ECLI:NL:RBDHA:2024:3789
Rechtbank Den Haag
- Voorlopige voorziening
- Rechtspraak.nl
Verzoek om voorlopige voorziening tegen woningsluiting op grond van artikel 13b Opiumwet na aantreffen van grote hoeveelheden cocaïne
In deze zaak heeft de voorzieningenrechter van de Rechtbank Den Haag op 5 maart 2024 uitspraak gedaan in een verzoek om voorlopige voorziening van verzoekster, die bezwaar maakte tegen de sluiting van haar woning voor de duur van zes maanden. De sluiting was opgelegd door de burgemeester van Waddinxveen op basis van artikel 13b van de Opiumwet, nadat in de woning en in de auto van verzoekster aanzienlijke hoeveelheden cocaïne waren aangetroffen. In totaal werd 90 kilogram cocaïne gevonden, waarvan 40 kilogram in de woning zelf. De burgemeester oordeelde dat de sluiting noodzakelijk was voor de openbare orde en de veiligheid van de buurt, vooral gezien de betrokkenheid van een criminele organisatie en het risico op represailles.

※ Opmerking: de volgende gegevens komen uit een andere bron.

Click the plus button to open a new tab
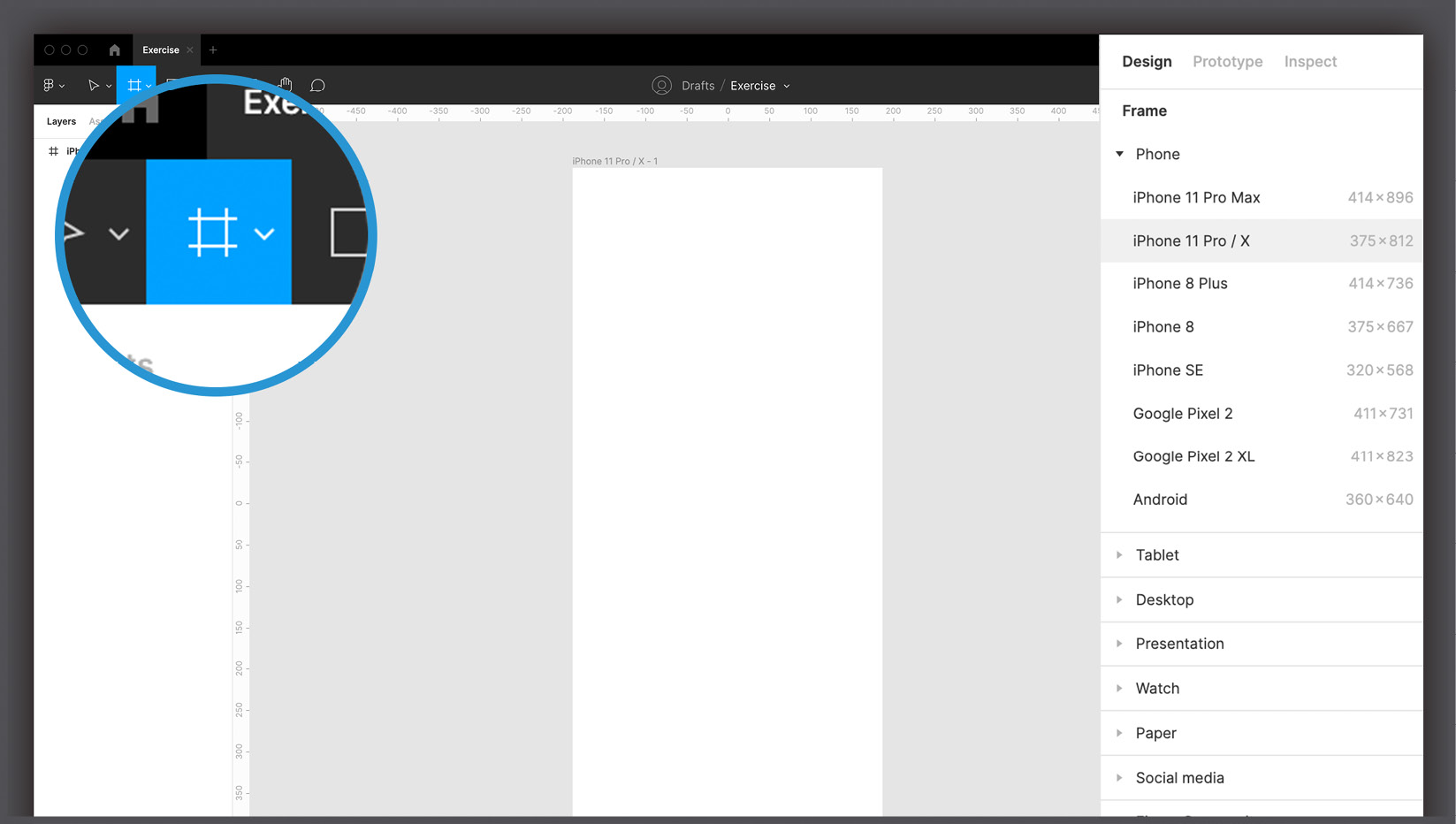Viewport: 1456px width, 824px height. pyautogui.click(x=212, y=50)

Verzoekster, die met haar zes kinderen in de woning verbleef, voerde aan dat de sluiting onevenredig was en dat er onvoldoende rekening was gehouden met de belangen van haar kinderen, van wie vijf minderjarig zijn. De voorzieningenrechter oordeelde echter dat de burgemeester terecht had besloten tot sluiting, gezien de ernst van de overtredingen en de risico's voor de openbare orde. De voorzieningenrechter benadrukte dat de sluiting van de woning noodzakelijk was om de veiligheid van de buurt te waarborgen en dat de belangen van de kinderen niet zwaarder wogen dan de noodzaak om de openbare orde te handhaven. De voorzieningenrechter wees het verzoek om voorlopige voorziening af, waardoor de sluiting van de woning in stand bleef.